In all, he tallied 181 goals and 575 assists in 1079 NHL regular season contests and 29 goals and 72 assists in 149 playoff games.
Gomez had a goal and 4 assists in six games for the U.S. at the 2006 Winter Olympics in Turin, Italy. He also skated for the U.S. at the International Ice Hockey Federation World Junior Championship tournaments in 1997-98 and 1998-99 and the 2004 World Cup.
His international stat sheet: 6 goals, 14 assists in 24 games.
Gomez, currently an assistant coach for the New York Islanders, embraced his heritage throughout his career and his play inspired other Hispanics to watch and take up hockey.
“If a Hispanic player like Scott Gomez can overcome his many life obstacles from afar in Alaska to play professional hockey in the NHL, the Hispanic player from New Jersey, Miami, New York can propose to achieve the same,” said Nelson Negron, a Mahwah, New Jersey, resident whose son, Peter Negron is a goaltender for NCAA Division III Hamilton College. “And Scott represented himself, family, teammates and Hispanics well by being a consummate and exemplary professional and human being.”
Gomez has also represented his home state. He’s contributed time and money to help keep youth hockey alive in Alaska, particularly girls’ high school hockey, through his Scotty Gomez Foundation.

Forward Julie Chu competed in four Winter Olympics for the United States (Photo/Nancie Battaglia)
JULIE CHU, is a four-time Winter Olympian and one of the most-decorated players in U.S. women’s hockey history.
She has more hardware than Home Depot – Olympic Silver Medals from Sochi in 2014, Vancouver in 2010, Salt Lake City in 2002 and a Bronze Medal from Turin in 2006.
Chu was the U.S. flag-bearer at the closing ceremony of the 2014 Winter Games in Russia, joining Hockey Hall of Fame and U.S. Hockey Hall of Fame inductee Cammi Granato as the only women’s hockey players to receive the honor.
She’s the first person of color to carry the U.S. at a Winter Olympics closing ceremony.
Chu, who was a forward, owns a lot of gold in the form of IIHF Women’s World Championship medals. She earned them with U.S. women’s teams that competed in 2005 in Sweden, 2008 in China, 2009 in Finland, 2011 in Switzerland and 2013 in Ottawa.
When Chu’s U.S. teams didn’t win gold medals at IIHF tournaments, they earned silver in 2001 in Minnesota, 2002 in Halifax, 2007 in Winnipeg, and 2012 in Vermont.

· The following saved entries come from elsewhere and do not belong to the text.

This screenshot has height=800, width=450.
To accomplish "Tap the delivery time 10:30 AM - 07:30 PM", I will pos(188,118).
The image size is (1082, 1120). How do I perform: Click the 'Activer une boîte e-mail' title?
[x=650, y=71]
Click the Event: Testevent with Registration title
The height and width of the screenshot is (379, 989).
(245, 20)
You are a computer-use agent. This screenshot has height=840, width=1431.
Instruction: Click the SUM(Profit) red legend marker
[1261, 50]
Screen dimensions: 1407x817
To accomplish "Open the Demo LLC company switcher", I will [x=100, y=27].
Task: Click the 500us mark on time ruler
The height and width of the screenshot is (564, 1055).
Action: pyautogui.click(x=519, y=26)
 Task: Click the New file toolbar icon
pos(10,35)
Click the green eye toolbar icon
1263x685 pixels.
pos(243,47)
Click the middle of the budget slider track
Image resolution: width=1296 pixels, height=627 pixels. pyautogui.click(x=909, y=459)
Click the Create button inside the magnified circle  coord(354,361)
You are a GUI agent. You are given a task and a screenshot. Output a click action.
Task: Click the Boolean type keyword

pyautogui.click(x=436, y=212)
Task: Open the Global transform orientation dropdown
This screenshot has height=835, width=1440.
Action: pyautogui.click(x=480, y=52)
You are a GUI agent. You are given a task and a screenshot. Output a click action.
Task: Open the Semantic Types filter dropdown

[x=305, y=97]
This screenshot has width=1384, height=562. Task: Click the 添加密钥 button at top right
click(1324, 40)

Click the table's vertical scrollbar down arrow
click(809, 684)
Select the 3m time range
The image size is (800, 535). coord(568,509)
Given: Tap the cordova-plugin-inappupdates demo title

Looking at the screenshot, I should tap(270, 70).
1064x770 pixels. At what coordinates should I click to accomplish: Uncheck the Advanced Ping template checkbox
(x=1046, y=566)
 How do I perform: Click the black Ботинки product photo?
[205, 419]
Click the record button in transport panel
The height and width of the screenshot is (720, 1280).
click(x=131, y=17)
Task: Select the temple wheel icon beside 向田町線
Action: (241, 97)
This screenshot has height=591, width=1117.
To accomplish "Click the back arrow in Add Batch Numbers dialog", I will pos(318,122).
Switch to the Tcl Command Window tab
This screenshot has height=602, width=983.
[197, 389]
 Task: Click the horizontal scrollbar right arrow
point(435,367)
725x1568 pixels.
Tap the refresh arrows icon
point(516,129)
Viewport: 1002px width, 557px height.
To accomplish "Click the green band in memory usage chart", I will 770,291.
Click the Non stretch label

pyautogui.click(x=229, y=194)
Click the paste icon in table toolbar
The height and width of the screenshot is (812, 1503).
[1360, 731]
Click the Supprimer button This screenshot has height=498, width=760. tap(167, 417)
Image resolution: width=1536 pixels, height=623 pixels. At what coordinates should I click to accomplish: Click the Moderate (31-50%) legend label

Chu tallied 4 goals and 20 assists in 20 Winter Olympics matches. She notched 13 goals and 34 assists in 44 IIHF world championship contests.
A four-time All-American at Harvard University, she is the NCAA’s all-time leading scorer in women’s hockey with 284 points – 88 goals and 196 assists in 129 games – over four seasons.
She was the recipient of the 2007 Patty Kazmaier Award – the women’s hockey equivalent of the Hobey Baker Award – and the 2007 Bob Allen Women’s Player of the Year by USA Hockey.
Chu won three Canadian Women’s Hockey League championships in 2010-11, 2011-12, and 2016-17. She’s now the head coach of Concordia University’s women’s hockey team in Montreal.